GOAL OF THE EXERCISE: Write out verbatim the entries starting at the line containing "You are a GUI" and ending at the line containing "pyautogui.click(x=1309, y=1494)", both lines included.

MATERIAL PROVIDED:
==========
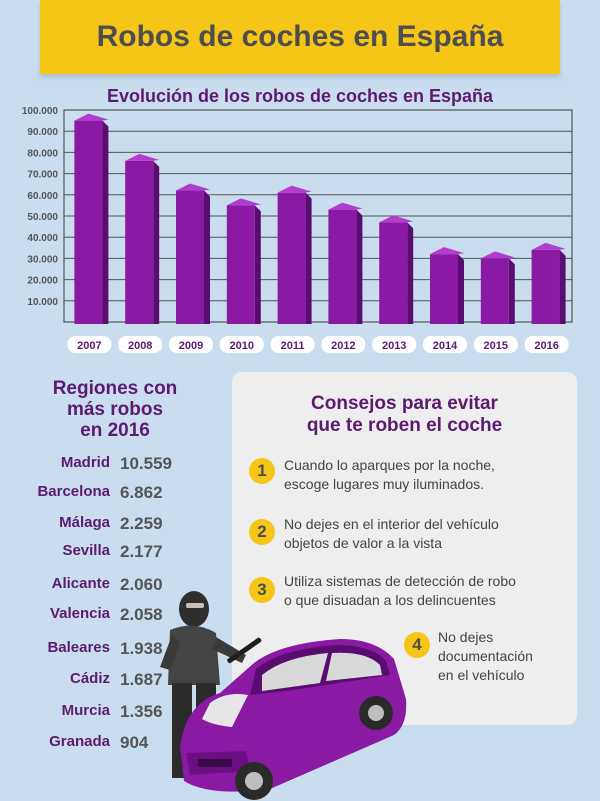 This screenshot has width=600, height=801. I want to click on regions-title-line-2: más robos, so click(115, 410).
==========
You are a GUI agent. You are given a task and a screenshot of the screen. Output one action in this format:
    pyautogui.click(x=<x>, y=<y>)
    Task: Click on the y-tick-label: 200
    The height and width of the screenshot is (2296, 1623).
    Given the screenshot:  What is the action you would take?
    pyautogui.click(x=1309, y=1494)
==========
WRITTEN SOLUTION:
You are a GUI agent. You are given a task and a screenshot of the screen. Output one action in this format:
    pyautogui.click(x=<x>, y=<y>)
    Task: Click on the y-tick-label: 200
    The height and width of the screenshot is (2296, 1623).
    Given the screenshot:  What is the action you would take?
    pyautogui.click(x=1309, y=1494)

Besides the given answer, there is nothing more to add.